# [EXERCISE OBJECTIVE]
Rename "dollar sign" to "currency symbol" in the records below. Begin at the line that has "Task: Click the word Included in the heading" and stop after the line that has "coord(53,162)". Give those lines again with everything else unchanged.

[Collection entries]

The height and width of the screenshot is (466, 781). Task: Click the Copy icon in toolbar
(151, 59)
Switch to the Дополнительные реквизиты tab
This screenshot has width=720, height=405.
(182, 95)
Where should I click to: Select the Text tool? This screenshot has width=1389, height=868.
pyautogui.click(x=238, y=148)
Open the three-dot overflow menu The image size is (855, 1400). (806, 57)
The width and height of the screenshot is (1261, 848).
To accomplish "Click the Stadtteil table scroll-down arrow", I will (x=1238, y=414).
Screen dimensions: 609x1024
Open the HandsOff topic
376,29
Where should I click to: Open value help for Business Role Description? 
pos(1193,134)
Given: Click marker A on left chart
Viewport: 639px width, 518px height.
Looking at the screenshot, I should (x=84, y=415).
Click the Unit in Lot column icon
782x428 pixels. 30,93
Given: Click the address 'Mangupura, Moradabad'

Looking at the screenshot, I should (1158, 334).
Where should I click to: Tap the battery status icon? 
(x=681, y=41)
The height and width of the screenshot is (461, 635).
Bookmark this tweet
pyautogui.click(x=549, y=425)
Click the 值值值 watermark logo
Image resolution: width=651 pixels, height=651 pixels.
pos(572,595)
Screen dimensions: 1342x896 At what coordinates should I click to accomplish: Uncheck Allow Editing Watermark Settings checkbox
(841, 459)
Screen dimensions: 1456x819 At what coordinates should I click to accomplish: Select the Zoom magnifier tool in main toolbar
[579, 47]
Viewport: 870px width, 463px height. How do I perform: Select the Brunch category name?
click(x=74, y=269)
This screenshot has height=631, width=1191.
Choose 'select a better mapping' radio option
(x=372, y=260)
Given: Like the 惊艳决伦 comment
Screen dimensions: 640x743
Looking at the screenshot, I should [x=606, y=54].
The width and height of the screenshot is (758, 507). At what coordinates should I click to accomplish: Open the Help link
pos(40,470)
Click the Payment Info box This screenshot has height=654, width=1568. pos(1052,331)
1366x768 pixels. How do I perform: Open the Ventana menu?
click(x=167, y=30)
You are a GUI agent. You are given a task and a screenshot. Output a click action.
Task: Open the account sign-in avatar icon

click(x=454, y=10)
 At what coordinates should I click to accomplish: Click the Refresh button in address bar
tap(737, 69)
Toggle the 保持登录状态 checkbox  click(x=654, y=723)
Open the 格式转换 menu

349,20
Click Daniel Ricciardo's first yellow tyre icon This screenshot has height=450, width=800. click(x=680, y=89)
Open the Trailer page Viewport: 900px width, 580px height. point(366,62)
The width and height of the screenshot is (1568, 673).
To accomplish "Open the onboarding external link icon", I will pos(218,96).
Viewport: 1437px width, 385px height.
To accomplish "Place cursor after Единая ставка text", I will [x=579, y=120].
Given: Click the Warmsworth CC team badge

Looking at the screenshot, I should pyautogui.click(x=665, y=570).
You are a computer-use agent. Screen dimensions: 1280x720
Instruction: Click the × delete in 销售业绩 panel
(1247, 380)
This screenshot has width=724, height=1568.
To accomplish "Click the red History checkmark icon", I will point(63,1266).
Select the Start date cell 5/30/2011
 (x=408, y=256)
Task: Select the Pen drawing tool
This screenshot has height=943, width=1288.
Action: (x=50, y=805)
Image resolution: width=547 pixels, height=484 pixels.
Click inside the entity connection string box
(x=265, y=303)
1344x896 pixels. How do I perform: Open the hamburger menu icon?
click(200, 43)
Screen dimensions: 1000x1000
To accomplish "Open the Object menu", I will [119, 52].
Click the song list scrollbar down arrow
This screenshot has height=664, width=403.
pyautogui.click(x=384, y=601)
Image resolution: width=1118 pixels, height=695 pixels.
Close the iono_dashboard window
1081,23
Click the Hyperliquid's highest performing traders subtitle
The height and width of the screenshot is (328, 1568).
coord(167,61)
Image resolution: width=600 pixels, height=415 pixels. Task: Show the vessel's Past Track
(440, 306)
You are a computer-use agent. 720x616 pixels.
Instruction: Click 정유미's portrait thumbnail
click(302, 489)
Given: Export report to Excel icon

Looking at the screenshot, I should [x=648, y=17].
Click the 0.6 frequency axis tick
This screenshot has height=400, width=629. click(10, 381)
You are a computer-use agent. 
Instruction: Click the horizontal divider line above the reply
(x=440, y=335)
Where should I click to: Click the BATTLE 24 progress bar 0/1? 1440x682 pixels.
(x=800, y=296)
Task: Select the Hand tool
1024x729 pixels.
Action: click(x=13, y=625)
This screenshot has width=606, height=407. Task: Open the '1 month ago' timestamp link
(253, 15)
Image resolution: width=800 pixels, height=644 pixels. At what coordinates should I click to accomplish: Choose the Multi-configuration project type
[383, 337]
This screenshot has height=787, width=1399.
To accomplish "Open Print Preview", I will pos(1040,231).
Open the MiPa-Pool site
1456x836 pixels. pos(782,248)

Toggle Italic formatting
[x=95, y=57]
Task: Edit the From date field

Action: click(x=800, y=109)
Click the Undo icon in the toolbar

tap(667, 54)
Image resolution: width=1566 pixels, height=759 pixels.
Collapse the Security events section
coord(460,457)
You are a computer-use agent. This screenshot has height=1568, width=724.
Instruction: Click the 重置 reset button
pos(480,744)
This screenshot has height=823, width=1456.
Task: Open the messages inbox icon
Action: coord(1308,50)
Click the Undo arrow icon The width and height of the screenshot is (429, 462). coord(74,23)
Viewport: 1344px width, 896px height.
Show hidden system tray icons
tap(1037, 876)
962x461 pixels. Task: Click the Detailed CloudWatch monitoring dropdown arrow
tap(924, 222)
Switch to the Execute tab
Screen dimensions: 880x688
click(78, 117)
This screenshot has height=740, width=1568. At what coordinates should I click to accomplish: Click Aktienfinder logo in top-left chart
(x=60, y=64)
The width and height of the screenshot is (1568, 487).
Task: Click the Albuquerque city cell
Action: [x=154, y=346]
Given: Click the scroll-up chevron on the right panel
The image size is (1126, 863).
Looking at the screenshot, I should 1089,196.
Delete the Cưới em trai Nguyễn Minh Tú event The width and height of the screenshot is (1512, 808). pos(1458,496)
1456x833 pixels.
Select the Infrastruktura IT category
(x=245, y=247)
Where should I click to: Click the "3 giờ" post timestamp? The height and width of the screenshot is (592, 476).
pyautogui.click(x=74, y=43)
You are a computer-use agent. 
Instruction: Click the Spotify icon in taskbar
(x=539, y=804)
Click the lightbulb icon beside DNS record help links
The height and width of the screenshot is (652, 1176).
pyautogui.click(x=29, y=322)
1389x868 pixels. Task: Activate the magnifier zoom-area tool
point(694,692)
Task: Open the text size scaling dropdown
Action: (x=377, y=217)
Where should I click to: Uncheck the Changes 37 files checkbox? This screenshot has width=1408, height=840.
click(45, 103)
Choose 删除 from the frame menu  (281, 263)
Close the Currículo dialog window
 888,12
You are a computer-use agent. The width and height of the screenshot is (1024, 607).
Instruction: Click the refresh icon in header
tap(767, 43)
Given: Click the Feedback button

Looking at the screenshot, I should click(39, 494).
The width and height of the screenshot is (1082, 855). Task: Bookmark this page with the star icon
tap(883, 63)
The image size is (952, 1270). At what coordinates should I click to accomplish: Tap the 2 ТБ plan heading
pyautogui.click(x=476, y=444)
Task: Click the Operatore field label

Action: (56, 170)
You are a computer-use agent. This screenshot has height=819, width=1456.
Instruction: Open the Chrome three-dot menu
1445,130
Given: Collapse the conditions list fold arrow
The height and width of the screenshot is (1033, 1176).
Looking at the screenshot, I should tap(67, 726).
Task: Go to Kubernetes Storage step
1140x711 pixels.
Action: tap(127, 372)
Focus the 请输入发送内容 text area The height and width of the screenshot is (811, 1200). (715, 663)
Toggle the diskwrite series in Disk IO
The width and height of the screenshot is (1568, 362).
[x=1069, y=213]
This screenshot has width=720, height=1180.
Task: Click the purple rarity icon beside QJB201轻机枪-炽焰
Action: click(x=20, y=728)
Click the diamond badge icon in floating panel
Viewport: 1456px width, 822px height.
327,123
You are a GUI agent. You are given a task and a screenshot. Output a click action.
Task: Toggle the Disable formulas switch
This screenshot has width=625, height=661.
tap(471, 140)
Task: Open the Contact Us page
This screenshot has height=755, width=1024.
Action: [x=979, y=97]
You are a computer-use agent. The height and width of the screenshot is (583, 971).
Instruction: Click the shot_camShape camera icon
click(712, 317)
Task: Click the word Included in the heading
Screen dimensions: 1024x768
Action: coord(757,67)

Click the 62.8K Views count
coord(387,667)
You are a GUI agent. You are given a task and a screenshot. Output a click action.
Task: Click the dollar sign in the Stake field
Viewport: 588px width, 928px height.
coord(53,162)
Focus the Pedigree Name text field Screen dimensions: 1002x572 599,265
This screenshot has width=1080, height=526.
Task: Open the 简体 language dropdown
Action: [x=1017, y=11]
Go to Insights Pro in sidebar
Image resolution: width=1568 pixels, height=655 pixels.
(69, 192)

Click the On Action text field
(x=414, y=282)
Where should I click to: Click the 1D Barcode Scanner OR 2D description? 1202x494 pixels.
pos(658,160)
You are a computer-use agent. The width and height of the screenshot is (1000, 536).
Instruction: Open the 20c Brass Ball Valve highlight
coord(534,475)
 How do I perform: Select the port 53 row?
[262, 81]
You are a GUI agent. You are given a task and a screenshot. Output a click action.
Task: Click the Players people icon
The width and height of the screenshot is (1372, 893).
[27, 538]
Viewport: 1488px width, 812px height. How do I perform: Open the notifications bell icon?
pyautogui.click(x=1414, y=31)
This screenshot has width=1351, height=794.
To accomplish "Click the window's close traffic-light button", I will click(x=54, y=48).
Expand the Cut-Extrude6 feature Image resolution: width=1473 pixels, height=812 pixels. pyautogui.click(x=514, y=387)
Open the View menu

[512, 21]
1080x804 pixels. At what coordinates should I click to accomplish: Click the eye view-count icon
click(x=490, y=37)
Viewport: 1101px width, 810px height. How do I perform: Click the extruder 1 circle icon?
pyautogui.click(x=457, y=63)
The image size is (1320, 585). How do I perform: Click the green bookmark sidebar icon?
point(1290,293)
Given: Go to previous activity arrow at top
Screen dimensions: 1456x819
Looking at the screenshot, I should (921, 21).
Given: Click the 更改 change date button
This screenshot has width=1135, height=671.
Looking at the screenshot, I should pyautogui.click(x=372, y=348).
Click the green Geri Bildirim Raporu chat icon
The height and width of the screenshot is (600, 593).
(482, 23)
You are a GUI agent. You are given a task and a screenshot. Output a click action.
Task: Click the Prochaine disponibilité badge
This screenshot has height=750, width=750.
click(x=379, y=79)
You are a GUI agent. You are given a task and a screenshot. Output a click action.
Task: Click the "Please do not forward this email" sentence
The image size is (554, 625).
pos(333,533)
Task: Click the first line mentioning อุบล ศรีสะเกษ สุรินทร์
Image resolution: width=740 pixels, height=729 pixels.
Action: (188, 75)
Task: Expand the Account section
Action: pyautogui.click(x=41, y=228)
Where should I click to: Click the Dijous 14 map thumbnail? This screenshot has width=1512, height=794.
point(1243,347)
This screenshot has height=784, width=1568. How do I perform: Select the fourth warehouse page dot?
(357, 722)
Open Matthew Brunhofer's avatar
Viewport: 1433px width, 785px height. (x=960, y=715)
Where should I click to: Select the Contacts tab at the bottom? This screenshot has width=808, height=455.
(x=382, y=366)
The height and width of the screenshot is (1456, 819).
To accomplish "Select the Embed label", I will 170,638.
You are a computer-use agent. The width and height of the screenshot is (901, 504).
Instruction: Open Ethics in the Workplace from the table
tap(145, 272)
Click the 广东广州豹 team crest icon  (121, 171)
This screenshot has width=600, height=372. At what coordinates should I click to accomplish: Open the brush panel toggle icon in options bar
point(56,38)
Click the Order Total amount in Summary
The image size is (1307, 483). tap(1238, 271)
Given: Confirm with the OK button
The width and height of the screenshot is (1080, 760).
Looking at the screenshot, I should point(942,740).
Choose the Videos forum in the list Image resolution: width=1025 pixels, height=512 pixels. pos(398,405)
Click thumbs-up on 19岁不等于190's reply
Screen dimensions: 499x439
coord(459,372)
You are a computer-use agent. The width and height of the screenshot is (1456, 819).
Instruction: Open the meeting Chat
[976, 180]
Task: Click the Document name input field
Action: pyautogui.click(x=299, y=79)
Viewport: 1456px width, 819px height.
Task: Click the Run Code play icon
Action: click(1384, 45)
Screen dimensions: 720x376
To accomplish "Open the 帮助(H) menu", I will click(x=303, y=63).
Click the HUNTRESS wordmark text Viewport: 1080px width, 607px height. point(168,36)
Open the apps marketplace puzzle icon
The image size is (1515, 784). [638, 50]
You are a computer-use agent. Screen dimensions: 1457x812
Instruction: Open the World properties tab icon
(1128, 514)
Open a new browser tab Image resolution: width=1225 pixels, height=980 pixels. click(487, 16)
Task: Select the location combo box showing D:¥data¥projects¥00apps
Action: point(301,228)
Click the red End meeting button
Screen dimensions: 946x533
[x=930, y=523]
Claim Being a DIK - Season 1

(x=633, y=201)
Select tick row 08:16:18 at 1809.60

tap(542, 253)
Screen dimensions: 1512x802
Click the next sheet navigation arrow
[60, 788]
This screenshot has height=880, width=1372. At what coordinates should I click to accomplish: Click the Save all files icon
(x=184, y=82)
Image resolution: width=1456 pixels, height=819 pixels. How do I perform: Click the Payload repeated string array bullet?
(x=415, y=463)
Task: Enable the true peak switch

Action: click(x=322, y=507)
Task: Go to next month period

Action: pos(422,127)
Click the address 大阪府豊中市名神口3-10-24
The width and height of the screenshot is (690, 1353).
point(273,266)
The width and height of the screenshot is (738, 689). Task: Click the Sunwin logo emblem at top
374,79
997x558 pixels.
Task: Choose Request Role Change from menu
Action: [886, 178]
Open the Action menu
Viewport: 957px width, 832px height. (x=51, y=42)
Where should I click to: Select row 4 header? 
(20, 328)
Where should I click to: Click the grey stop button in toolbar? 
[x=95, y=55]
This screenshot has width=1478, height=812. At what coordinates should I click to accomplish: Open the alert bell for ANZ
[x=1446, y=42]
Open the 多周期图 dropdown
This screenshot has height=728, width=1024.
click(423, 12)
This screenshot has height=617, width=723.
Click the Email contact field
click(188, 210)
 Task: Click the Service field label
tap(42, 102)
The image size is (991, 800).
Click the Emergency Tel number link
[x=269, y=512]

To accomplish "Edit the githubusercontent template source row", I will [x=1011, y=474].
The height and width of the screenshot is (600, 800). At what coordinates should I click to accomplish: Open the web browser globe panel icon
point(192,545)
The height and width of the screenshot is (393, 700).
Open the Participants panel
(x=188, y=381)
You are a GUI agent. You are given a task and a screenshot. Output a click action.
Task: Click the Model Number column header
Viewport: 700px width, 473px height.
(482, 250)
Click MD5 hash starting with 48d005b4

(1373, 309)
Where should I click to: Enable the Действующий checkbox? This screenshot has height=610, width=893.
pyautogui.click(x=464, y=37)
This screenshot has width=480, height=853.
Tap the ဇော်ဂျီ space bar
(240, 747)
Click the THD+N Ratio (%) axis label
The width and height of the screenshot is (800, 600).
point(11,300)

# [ANSWER FOR THE TASK]
Task: Click the word Included in the heading
Screen dimensions: 1024x768
Action: coord(757,67)

Click the 62.8K Views count
coord(387,667)
You are a GUI agent. You are given a task and a screenshot. Output a click action.
Task: Click the currency symbol in the Stake field
Viewport: 588px width, 928px height.
coord(53,162)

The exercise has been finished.